_Excerpt provided_.
BEGIN
Nice, thanks David !

Dawid, I opened https://issues.apache.org/jira/browse/LUCENE-7848
Though when I try to replicate I have the following output:
Term => pos
AAA,BBB  => 1
AAA => 1
BBB => 2
CCC => 3
DDD => 5

Can you comment on the issue with the options you used in the WDGF ?

2017-05-23 14:43 GMT+02:00 David Smiley <da...@gmail.com>:

> Jim,
> With SpanNearQuery (phrase), gaps need not be *simulated* with slop; you
> can get the real thing.  See SpanNearQuery.addGap(int width).  Perhaps
> you've seen outdated code in places like WeightedSpanTermExtractor that
> predated the existence of addGap.
> ~ David
>
> On May 23, 2017, at 8:24 AM, jim ferenczi <ji...@gmail.com> wrote:
>
> Hi Dawid,
> This is indeed related to the changes made to QueryBuilder in presence of
> a graph token stream. We moved to SpanQueries to handle quoted graph token
> stream in this change:
> https://issues.apache.org/jira/browse/LUCENE-7699
> So instead of building all path in the graph we try to build a single
> optimized span query but gaps are ignored as you noticed in your analysis.
> We could simulate the gaps with the slop factor of the SpanQueries but it
> would not be 100% accurate. I think it's a common problem when converting
> PhraseQuery into SpanQuery.
> Although I don't understand if it's the WDGF that creates the gap or the
> flattening filter. In fact I don't understand why there is a gap in your
> input, is it expected ?
>
>
> 2017-05-23 10:23 GMT+02:00 Dawid Weiss <da...@gmail.com>:
>
>> This seems to be related/broken by LUCENE-7638, which Jim worked on
>> quite recently, actually.
>>
>> https://issues.apache.org/jira/browse/LUCENE-7638
>>
>> Dawid
>>
>> On Tue, May 23, 2017 at 10:20 AM, Dawid Weiss <da...@gmail.com>
>> wrote:
>> > I looked a bit deeper into this and it seems to be a Lucene
>> > QueryBuilder bug. Or me not understanding how graph token streams
>> > should be handled. The situation is as follows:
>> >
>> > 1. Solr calls Lucene's QueryBuilder.createFieldQuery for "AAA,BBB CCC -
>> DDD".
END
_Provided information_.
BEGIN
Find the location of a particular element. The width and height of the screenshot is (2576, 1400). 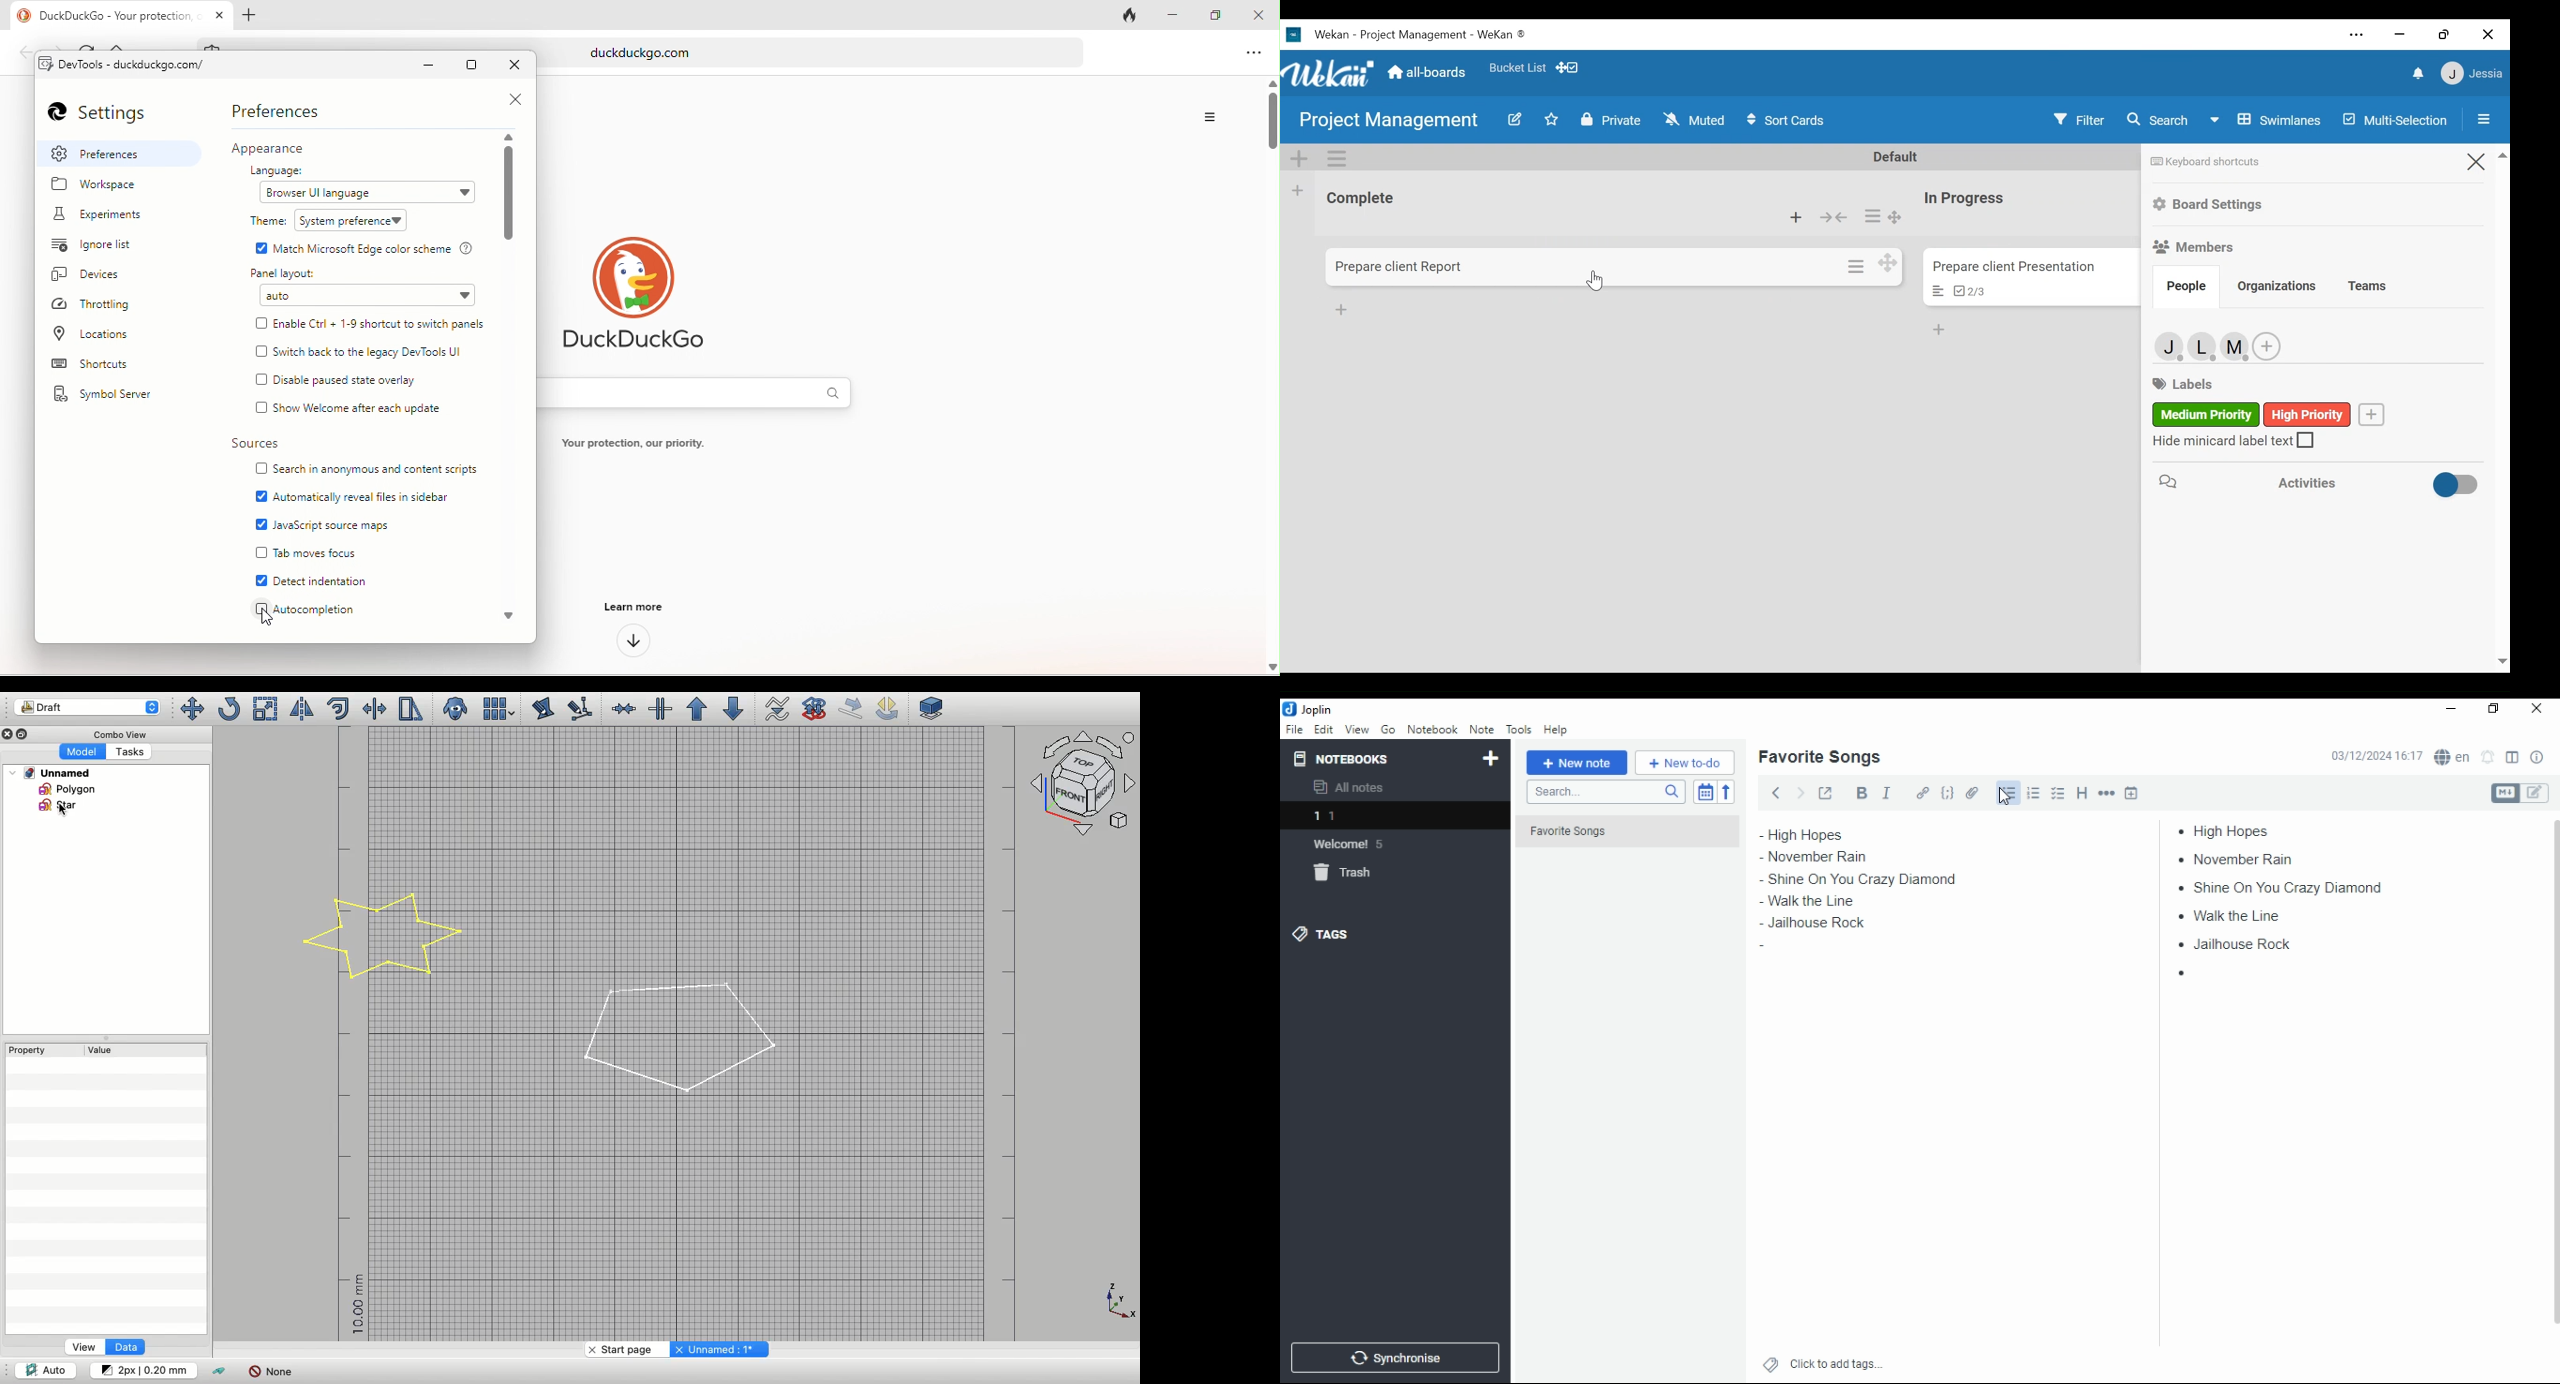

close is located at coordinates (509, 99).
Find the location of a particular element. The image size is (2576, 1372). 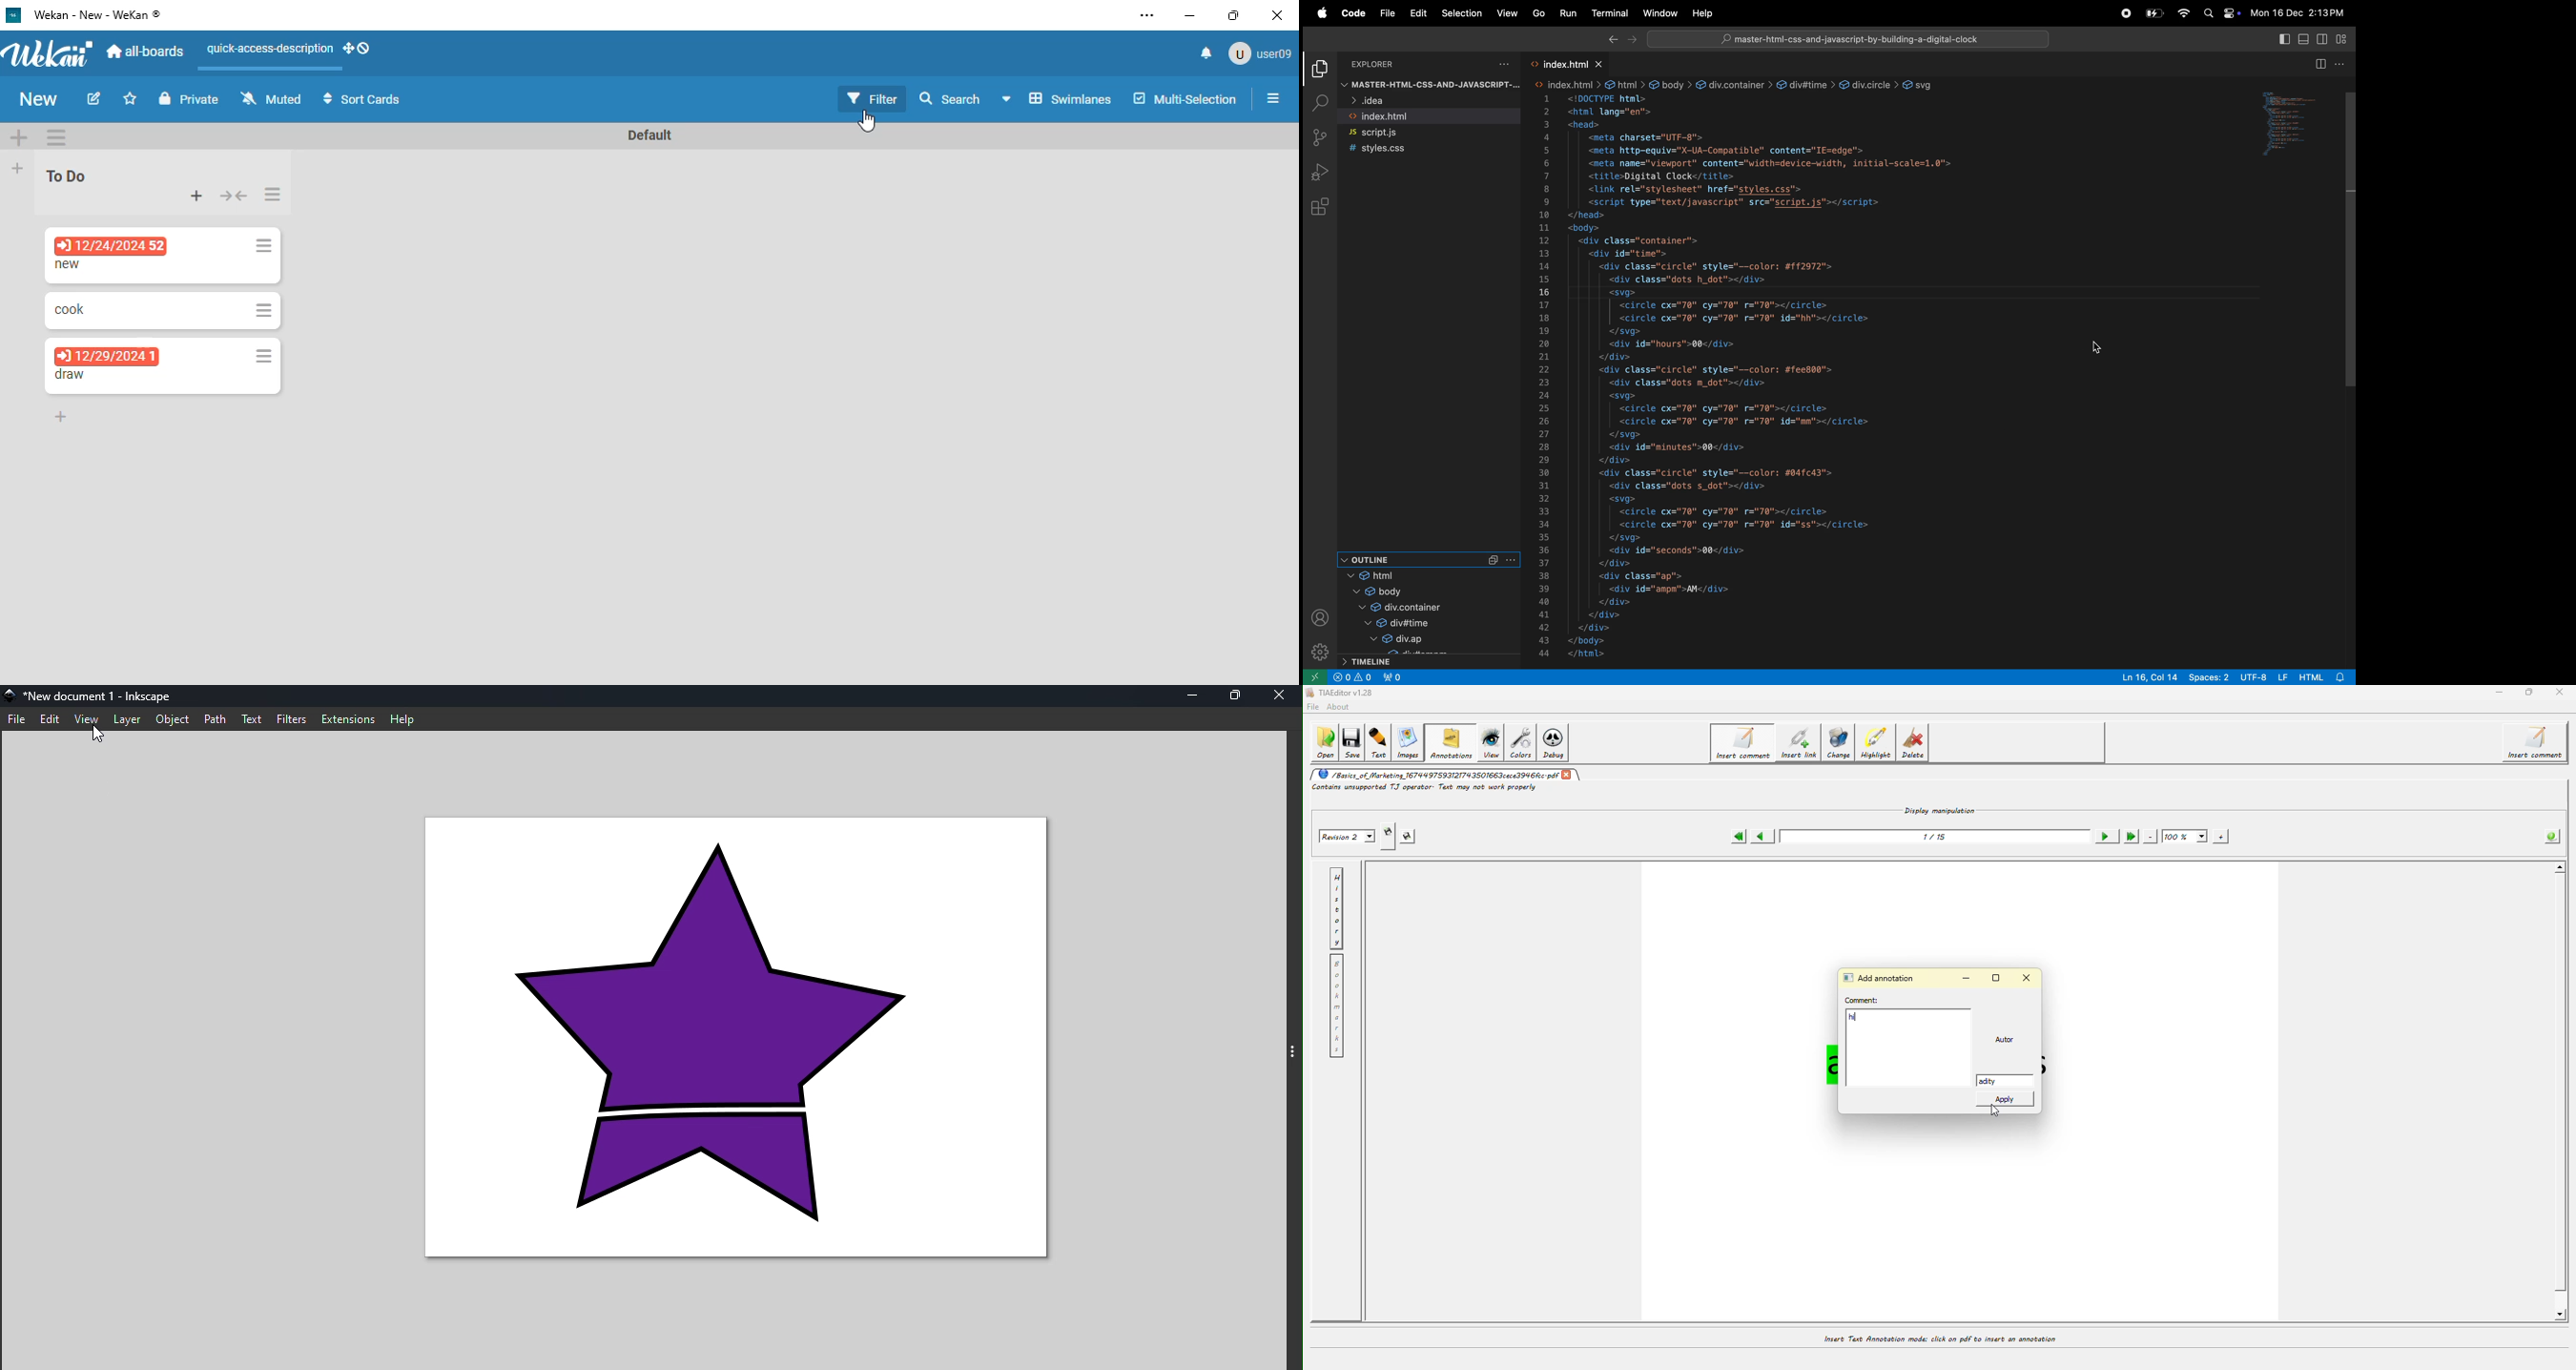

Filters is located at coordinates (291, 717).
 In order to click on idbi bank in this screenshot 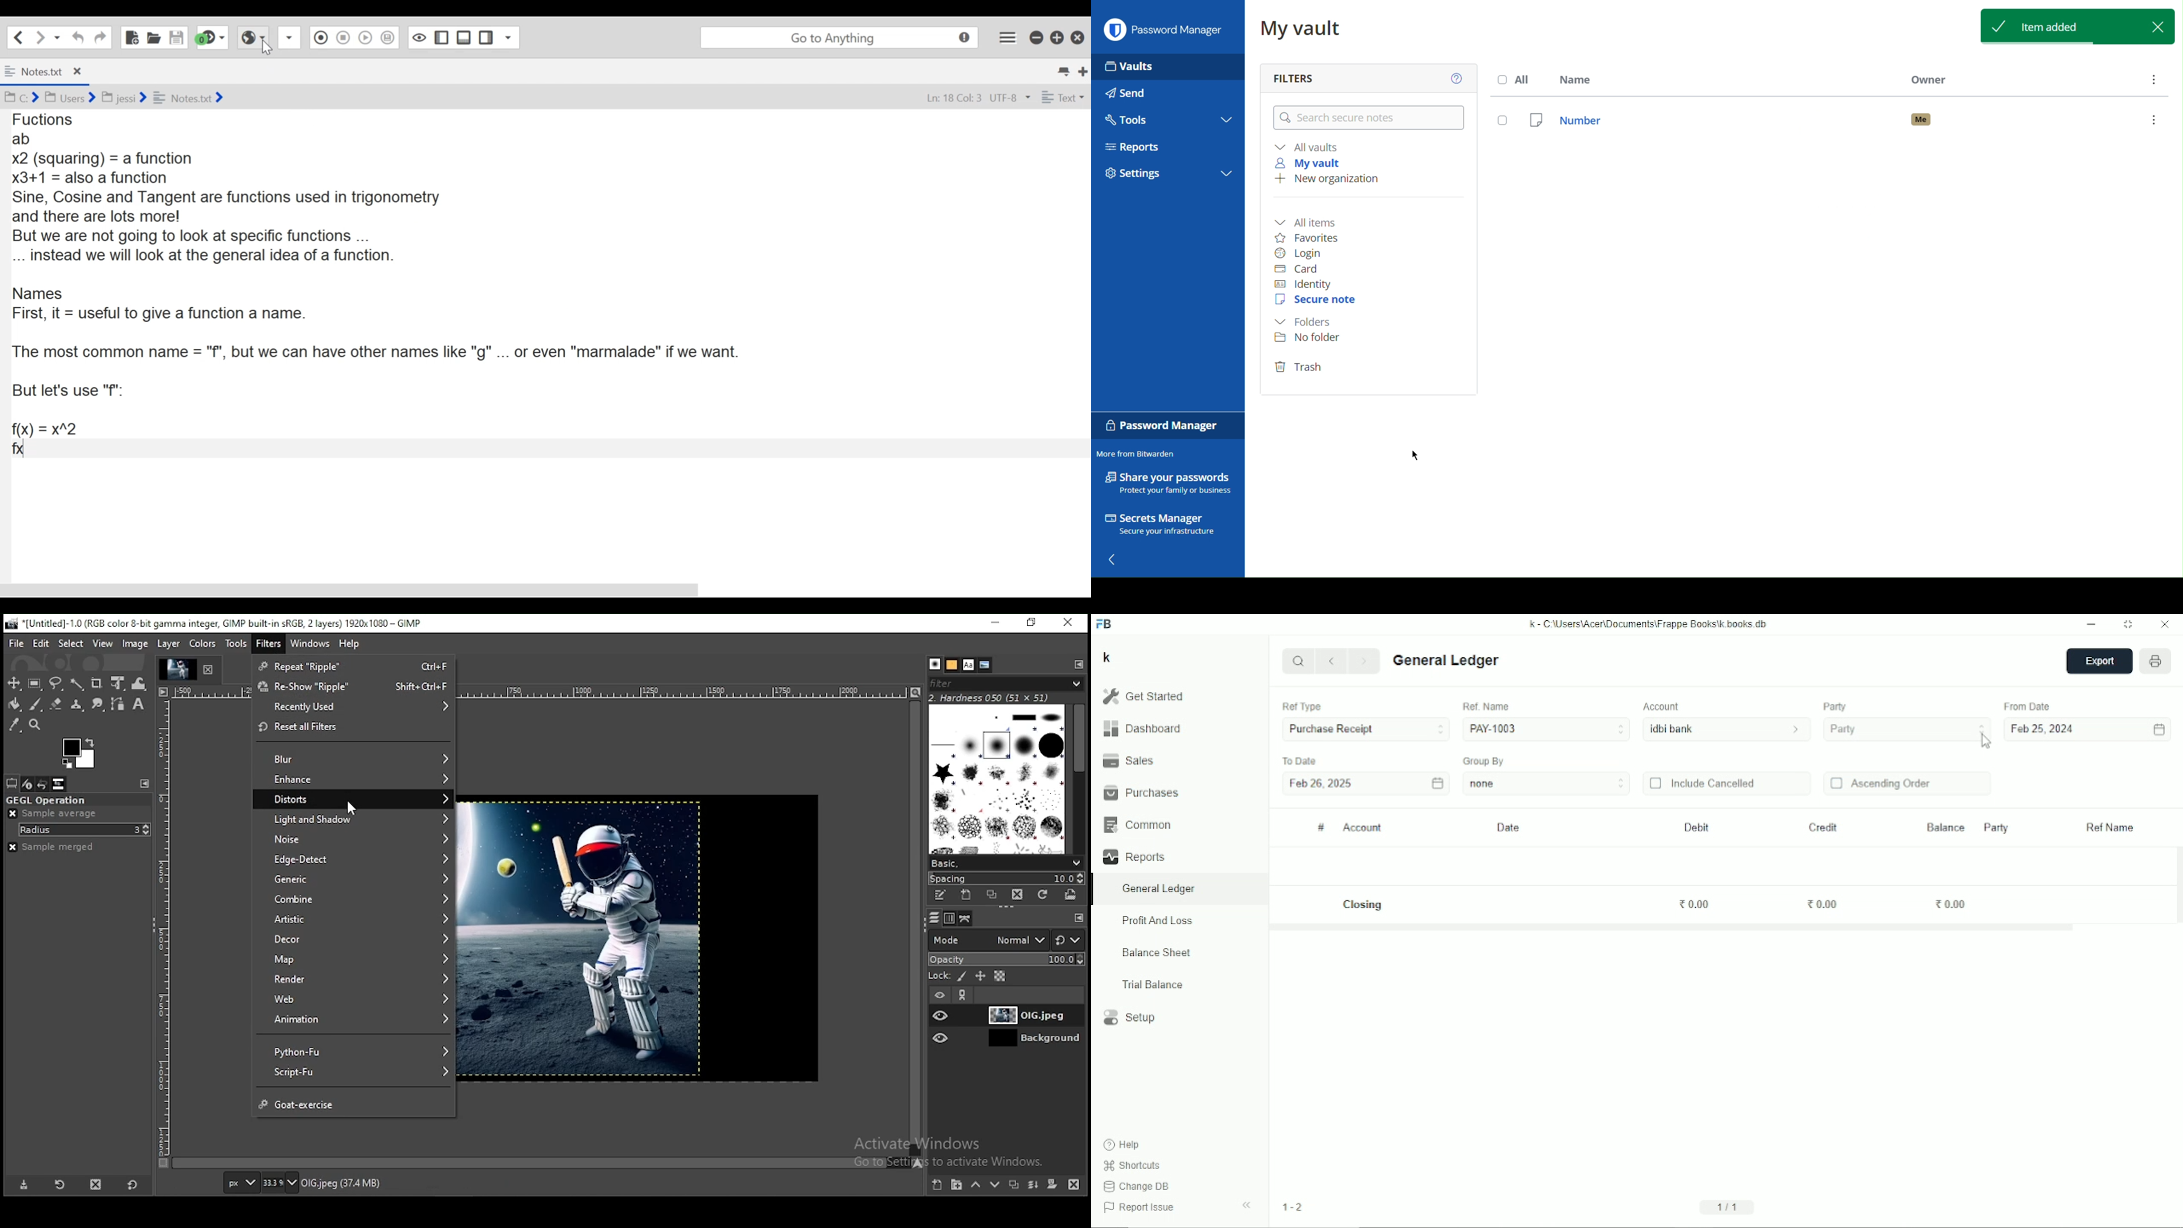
END
_Requirements_.
A – Translate this sentence from the mailing-list thread into Spanish: "I think it's a common problem when converting PhraseQuery into SpanQuery."
B – Revise the part of the mailing-list thread that begins at the words "Can you comment" and stops after "existence of addGap.", changing "slop" to "padding".
Work only from the mailing-list thread.

_Responses to the tasks_.
A – Creo que es un problema común al convertir PhraseQuery en SpanQuery.

B –
Can you comment on the issue with the options you used in the WDGF ?

2017-05-23 14:43 GMT+02:00 David Smiley <da...@gmail.com>:

> Jim,
> With SpanNearQuery (phrase), gaps need not be *simulated* with padding; you
> can get the real thing.  See SpanNearQuery.addGap(int width).  Perhaps
> you've seen outdated code in places like WeightedSpanTermExtractor that
> predated the existence of addGap.